Final Report: Determining regional locations of reference sites based on slope and soil type.

Client: Sonoma Land Trust Deliverables: Results and working model that determine and identify regional locations with similar soil types and slope steepness to those of the reference site.

Introduction Sears Point is located in Southern Sonoma county adjacent to San Pablo bay (Figure 1). The Sonoma Land Trust currently owns approximately 2,300 acres of land here, which extends from the slopes of Cougar mountain down to San Pablo bay. This gradient of land is managed with consideration given to the Sears Point Final Preliminary Plan, a multicomponent document that guides land managers in their efforts and maintaining and restoring the properties.
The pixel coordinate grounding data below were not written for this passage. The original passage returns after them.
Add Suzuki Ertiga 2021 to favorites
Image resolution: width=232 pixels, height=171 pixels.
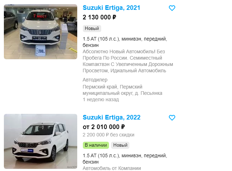point(172,8)
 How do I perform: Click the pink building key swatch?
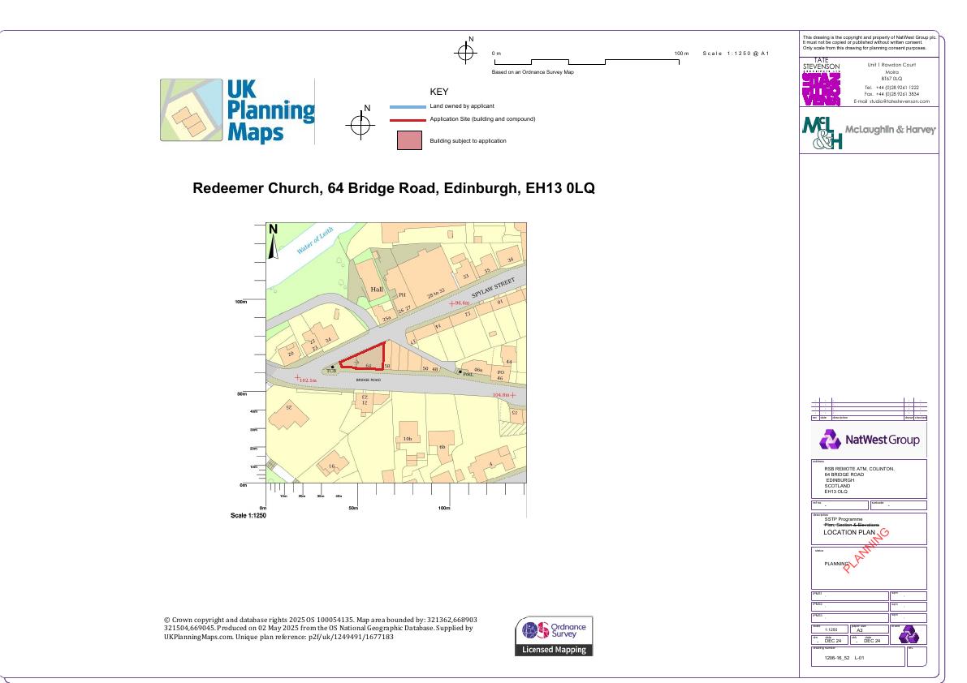(409, 140)
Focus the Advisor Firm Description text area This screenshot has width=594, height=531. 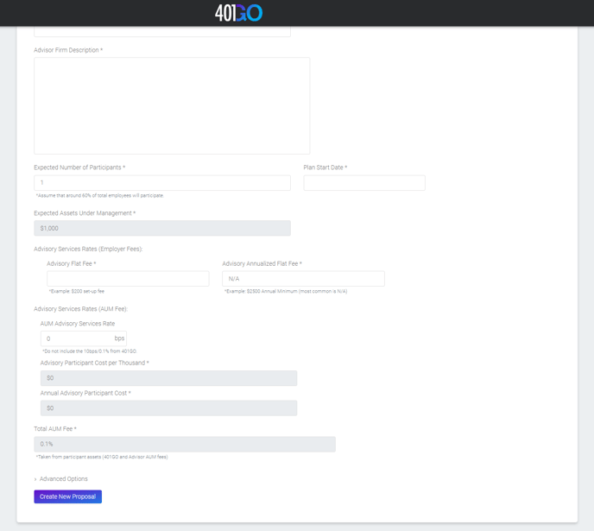(x=172, y=105)
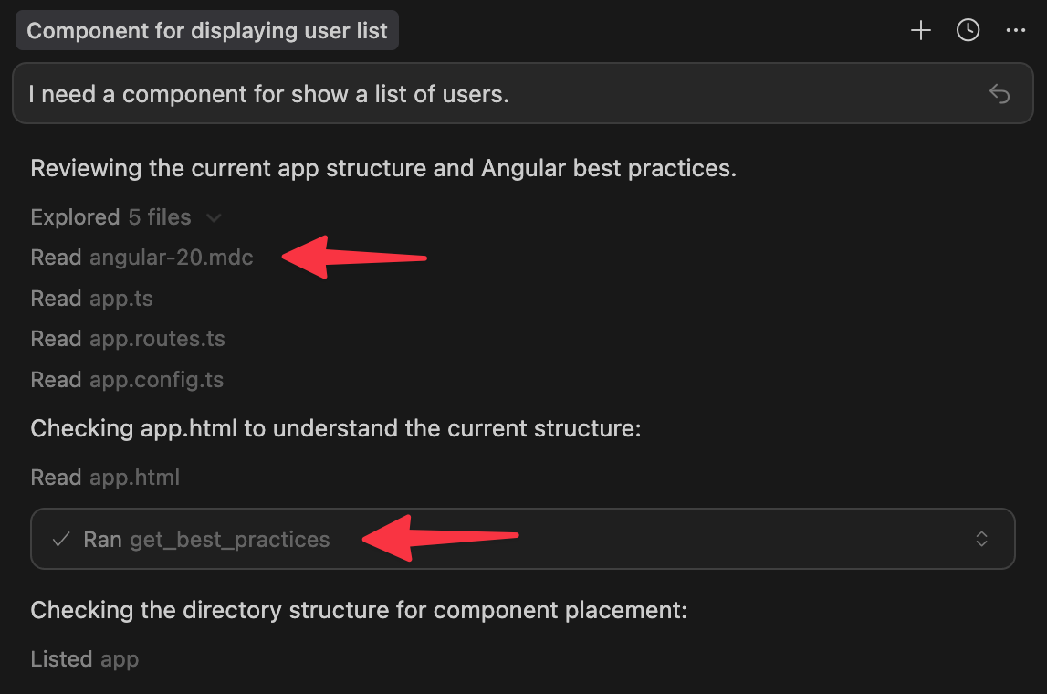Screen dimensions: 1047x694
Task: Open the conversation options menu
Action: (1016, 30)
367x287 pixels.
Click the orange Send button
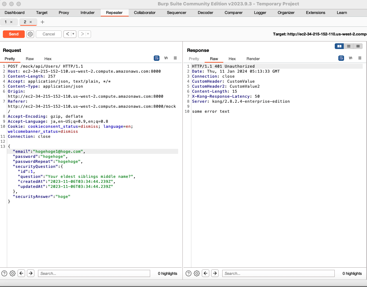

One defined area of the Management plan is known as the uplands, which encompasses all lands north of Highway 37 at the base of Cougar Mountain. This land is comprised of annual non native and native grasslands, with an underlying soils comprised largely of diablo valley clays and alluvial deposits in the lower lying areas. Virtually all of the small stream courses flowing off Cougar mountain are currently experiencing severe erosion in their steeper reaches. This is believed to be at least in part due to the intensive land uses on the property in past decades. This area of the Sears Point property has been used for cattle grazing operations for over century, with high very high stocking rates in past decades. Currently, there are 200 head of cattle on the property. In the past there have been as many as 800 cows on the property at a given time. One of the most impacted systems in this grazing area is a small drainage on the southern slope of cougar mountain (Cougar mountain creek). This one­mile long creek drains an area of approximately 116 acres, and passes through a culvert beneath Highway 37 before dissipating in an alluvial plane (See figure 1). Chronic erosion in the west branch of this creek has caused mass sloughing of side slopes and channel incision, which clogs the poorly designed culvert during winter storms. Because of the degraded state of this channel network and its implications, it offers a prime opportunity for restoration and alteration to land management practices in order to achieve an ecologically sustainable and stable drainage condition.

To better understand the processes occurring on the property, a spatial analysis tool has been developed to find similar sites to cougar mountain creek through combining slope and soil data across a region of the Cougar Mountain­Sonoma Mountain range. Locating reference sites will allow for further field and remote analysis, ideally providing data to explain the present conditions within the Cougar Mountain creek Drainage.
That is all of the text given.